NOTE: This story is Part III of my new series "The Invaders." Although each story is meant to stand alone, the installments will form a larger narrative. Before reading this installment consider checking out Part I: The Rumor & Part II: We Are Here To Help
They walked across the scorched earth. Reaching the border would be their best chance. Ray was the only one holding the group together. He tried to quiet the boy down in case any killer machines were still on patrol.
The boy was hysterical. Brendon seemed to be in shock. Ray didn’t blame either of them. The three had barely escaped. If Ray hadn’t instinctively grabbed onto them, both Brendon and the boy would have met the same end as the boy’s family (crushed under the collapsing bunker).
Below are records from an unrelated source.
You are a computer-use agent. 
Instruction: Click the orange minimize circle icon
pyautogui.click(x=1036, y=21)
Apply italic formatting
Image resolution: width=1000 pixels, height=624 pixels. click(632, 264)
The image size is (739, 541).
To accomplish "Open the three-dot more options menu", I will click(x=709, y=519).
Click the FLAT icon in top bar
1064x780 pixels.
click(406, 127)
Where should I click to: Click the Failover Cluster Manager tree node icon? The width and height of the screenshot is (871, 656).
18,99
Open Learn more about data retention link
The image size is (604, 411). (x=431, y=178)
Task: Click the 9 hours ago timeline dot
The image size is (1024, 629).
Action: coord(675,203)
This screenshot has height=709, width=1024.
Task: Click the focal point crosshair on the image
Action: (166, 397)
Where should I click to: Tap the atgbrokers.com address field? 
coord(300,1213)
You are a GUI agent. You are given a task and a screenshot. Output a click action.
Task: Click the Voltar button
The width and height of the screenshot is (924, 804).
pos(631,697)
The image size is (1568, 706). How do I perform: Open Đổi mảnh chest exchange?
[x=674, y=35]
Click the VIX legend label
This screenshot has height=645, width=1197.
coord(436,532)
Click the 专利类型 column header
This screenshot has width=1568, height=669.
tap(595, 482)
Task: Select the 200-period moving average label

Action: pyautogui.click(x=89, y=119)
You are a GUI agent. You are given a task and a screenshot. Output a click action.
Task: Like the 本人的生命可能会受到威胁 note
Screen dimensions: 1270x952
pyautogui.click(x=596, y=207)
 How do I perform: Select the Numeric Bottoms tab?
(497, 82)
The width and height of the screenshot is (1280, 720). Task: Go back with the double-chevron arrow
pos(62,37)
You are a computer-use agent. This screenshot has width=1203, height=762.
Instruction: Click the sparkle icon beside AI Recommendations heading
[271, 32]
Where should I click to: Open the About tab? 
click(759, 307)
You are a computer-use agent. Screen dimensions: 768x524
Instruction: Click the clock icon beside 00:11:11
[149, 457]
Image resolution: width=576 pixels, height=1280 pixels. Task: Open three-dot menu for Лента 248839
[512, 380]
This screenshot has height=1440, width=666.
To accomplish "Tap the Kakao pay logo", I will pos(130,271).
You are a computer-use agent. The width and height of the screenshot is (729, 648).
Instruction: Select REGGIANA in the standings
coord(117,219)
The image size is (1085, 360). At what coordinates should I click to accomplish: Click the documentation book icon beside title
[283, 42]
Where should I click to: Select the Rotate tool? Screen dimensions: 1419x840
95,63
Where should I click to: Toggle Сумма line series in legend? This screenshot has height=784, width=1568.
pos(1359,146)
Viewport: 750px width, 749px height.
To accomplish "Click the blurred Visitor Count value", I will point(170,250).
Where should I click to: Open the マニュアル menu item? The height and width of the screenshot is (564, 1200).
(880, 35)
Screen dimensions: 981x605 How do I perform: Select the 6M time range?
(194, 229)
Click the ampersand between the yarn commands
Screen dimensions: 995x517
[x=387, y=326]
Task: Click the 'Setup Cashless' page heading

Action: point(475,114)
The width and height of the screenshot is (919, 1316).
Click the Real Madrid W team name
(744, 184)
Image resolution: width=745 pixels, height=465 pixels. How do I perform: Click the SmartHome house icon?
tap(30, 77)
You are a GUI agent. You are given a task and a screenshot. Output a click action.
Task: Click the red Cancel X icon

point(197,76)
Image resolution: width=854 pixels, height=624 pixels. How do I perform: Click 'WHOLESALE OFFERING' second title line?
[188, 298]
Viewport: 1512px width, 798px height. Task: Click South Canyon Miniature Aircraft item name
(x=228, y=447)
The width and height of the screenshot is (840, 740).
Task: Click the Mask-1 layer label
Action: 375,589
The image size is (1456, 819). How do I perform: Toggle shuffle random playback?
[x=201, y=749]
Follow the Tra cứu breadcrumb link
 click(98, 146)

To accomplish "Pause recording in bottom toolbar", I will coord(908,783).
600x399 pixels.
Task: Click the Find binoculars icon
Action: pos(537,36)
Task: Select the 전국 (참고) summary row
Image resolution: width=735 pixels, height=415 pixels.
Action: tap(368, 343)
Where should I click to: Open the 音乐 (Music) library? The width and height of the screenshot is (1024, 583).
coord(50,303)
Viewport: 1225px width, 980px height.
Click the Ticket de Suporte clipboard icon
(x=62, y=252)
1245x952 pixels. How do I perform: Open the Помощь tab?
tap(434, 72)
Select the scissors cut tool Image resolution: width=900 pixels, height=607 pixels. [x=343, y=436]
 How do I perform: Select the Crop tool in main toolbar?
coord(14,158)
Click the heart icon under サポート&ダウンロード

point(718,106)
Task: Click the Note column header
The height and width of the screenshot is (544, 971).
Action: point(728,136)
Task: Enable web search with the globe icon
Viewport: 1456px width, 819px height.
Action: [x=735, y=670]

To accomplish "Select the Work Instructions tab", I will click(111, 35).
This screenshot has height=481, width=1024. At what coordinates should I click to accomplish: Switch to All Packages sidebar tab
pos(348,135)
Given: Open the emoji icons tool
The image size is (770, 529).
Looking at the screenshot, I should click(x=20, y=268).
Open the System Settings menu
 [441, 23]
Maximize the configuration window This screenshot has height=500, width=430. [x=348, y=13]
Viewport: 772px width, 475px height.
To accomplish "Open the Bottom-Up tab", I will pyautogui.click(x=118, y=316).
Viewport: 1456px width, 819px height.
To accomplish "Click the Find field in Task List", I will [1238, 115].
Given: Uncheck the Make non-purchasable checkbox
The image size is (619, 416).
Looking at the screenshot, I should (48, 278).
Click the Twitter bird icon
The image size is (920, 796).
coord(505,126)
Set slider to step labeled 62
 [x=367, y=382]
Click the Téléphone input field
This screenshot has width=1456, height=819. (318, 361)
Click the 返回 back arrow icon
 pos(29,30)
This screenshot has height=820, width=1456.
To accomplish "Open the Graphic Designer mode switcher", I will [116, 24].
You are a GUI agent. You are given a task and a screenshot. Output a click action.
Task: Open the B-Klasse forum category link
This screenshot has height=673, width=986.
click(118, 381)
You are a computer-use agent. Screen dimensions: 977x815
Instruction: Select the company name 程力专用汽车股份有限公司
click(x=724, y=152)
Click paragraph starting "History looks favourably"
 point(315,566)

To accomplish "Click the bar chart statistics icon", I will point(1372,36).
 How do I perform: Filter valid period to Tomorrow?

Each had a difficult trip ahead. The boys’ trouble was glaring, but Brendon’s journey would also be challenging. Ray supposed that the capital had been leveled, and that the airports, borders and embassies were closed. Brendon was a tourist, but that wouldn’t matter if they encountered the wrong people.
Ray wondered if he could help foreign traveler to hide out for a few days, or weeks. But that just delayed the inevitable. Brendon needed to reach the border and bribe his way out.
It was morning, but none of them had slept. They were too tired to run. Ray held the boy’s hand tightly, and the group pushed forward.
The main road was lined with houses. Before everyone had fled, it had been a nice neighborhood. Not the quaint homes of a 1950s sitcom, but houses with internet and satellite dishes.
A thought hit him.
“You’re a tech expert, aren’t you?” he asked Brendon. The tourist nodded. “What do you think the machines are doing?”
The question recharged Brendon. “I actually have a decent understanding of their operating system works. They’re all part of the internet of things. And there’s a built-in backdoor, a terribly unsecure design flaw that …”
He interrupted. “What does that mean?”
“It means they all share data and info instantaneously, but I could hack into them with a decent internet link-up. I could probably convince one to protect us.”
Ray led them into the nearest unlocked house. Brendon found a computer. He typed quickly. In the kitchen Ray found a chocolate bar that he split into pieces. “Breakfast,” he said, handing a half to the boy.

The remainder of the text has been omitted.